What an interesting last 5 years it has been for me. You’ve been able to follow along my adventure here in the blog, as I discovered new possibilities and chased what must have seen at times as wildly divergent goals. It’s like I woke up after decades of dozing to realize that I had a lot more to offer the world than I thought, and still had time to do something about it.

So I started jumping at every chance that came by. I wanted to make a difference wherever anyone would let me. That’s an important distinction to make: I still felt, deep down, that I wasn’t really that useful (thanks, shoddy self-esteem) so I had to desperately leap at every opportunity.

I don’t want to mislead you into thinking that I haven’t found most of these volunteer efforts rewarding and educational, though. I have met fantastic people and experienced some real revelatory moments during the 5 year ‘say yes to everything’ binge. I’ve been part of some great teams, and I’ve finally become comfortable in the knowledge that my contribution to the team makes a difference.

But there have been a few less than stellar moments of frustration and fatigue. I’ve found myself in a few meetings torn between a guilty sense of not doing enough, and a profound desire to not take on any more work. It isn’t a fun internal conflict to manage. I felt pulled in a million directions without and sense of making progress. I was tired and unenthusiastic about my commitments.

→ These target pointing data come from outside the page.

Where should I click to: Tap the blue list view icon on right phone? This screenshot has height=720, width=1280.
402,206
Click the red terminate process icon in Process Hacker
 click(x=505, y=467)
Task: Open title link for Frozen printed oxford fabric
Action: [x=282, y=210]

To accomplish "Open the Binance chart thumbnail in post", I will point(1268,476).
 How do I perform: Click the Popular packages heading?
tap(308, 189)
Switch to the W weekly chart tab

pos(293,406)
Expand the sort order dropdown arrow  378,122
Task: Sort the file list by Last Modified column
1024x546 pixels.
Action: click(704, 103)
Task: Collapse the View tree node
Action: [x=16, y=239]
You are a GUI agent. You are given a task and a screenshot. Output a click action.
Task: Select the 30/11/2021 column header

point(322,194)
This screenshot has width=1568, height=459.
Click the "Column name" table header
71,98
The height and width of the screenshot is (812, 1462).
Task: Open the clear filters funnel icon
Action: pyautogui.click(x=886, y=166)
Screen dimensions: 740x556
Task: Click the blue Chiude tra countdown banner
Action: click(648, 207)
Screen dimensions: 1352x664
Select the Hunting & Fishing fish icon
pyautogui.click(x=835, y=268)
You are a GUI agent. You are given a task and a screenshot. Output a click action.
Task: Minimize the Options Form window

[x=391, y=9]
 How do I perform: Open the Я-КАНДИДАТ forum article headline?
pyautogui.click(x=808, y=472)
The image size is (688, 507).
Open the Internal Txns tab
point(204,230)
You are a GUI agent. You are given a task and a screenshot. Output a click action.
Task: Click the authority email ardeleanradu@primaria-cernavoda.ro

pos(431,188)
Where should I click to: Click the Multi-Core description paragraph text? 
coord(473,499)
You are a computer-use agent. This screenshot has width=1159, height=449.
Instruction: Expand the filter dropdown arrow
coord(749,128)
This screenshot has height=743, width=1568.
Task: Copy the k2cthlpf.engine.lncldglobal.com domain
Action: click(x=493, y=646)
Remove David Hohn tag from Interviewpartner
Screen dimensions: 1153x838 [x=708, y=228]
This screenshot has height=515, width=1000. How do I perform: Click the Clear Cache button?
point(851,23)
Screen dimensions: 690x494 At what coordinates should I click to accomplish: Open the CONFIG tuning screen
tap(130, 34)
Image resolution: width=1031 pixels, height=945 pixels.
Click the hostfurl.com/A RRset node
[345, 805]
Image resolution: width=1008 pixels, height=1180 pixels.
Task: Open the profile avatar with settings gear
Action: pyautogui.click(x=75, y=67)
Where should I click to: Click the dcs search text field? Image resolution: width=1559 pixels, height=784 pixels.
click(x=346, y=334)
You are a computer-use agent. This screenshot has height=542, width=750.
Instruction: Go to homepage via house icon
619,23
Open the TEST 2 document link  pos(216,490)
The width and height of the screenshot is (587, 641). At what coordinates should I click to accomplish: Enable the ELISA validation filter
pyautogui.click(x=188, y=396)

The problem recently extended into my creative life. I had a handful of projects I could work on, and I started picking away at all of them, seemingly at random. One of the projects was a one-act play that I intended to stage in our Fringe festival next year. I wrote it up and did a read through with a friend of mine. later that night, as I started to compile the full list of all the work necessary to bring the script to the stage, I finally asked myself an important question: is producing this play going to move me closer to my goals? More importantly, what are my goals?

And lo! A bright light shone in my mind,  and clarity came storming in. As soon as I chose a goal (actually, a couple of them) I could now measure each opportunity against the cost to my progression. I stopped saying yes just because I could do it. I sat down and reviewed all of my standing commitments and asked “does this move me towards my goals? Is it a good fit for my life and am I a good fit for the organization?”. It was surprisingly hard to be so ruthlessly objective. I hate quitting anything, and I doubly hate letting anyone down. But I made a cut list, and I narrowed down my efforts. In the upcoming weeks, I’ll start looking at a couple of new opportunities, and they will have to meet the same criteria. I’m a talented guy but time is short and I have to make the most of it.